E mentre le cucine dei pesciatini continuano a essere caratterizzate da prodotti tipici come il fagiolo di Sorana, l'insalata pesciatina, i formaggi pecorini Dop, e la cioncia, sembravano rimasti in pochi a ricordare l’esistenza dell’asparago grosso, fino a quando gli studenti del Martini non hanno proposto la loro ricetta nel concorso.
«Durante l’anno gli studenti della classe IVD avevano fatto delle esperienze con l’olio evo e l’uovo alla Cracco - ha spiegato Moschetti - Tobia Antonini ha partecipato al concorso inserendo nella sua ricetta l’asparago grosso di Pescia. Io ho fatto da supporto scientifico teorico, mentre dal punto di vista più specificatamente tecnico è stato assistito da Taccioli. Si è rivolto a questo tipo di prodotto in cerca di una produzione di qualità e tradizionale per la nostra zona».

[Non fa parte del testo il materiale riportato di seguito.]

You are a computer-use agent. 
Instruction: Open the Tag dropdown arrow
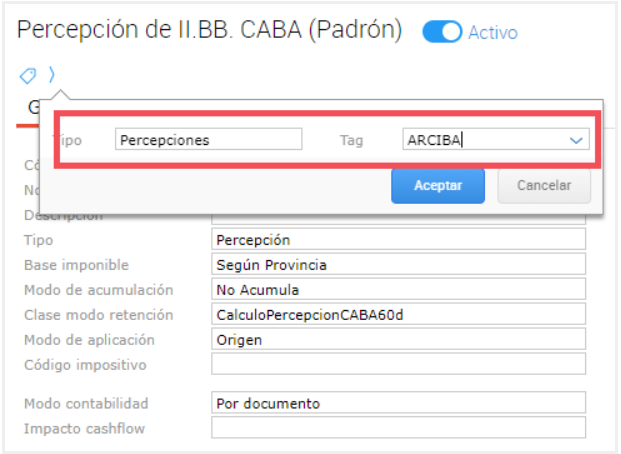(576, 141)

«Abbiamo lavorato attentamente nella ricerca dei prodotti - ha aggiunto Taccioli - in cerca di un ingrediente di alta qualità che fosse meno conosciuto. Lo abbiamo trovato nell’asparago grosso. Volevamo capire perché questo tipo di produzione è stato abbandonato: abbiamo, sì, trovato agricoltori che lo producono ancora, ma solo per uso personale. Forse è una questione economica, sicuramente anche perché è cambiato il nostro modo di mangiare. Questo asparago necessita di lunghi tempi di cottura, è un cibo da slow food: i tempi non sono quelli che si conciliano con le esigenze di oggi. Purtroppo ha grande influenza, nelle nostre abitudini alimentari, il non riuscire a trovare il tempo per andare a cercare, o anche solo per cucinare, il prodotto di qualità».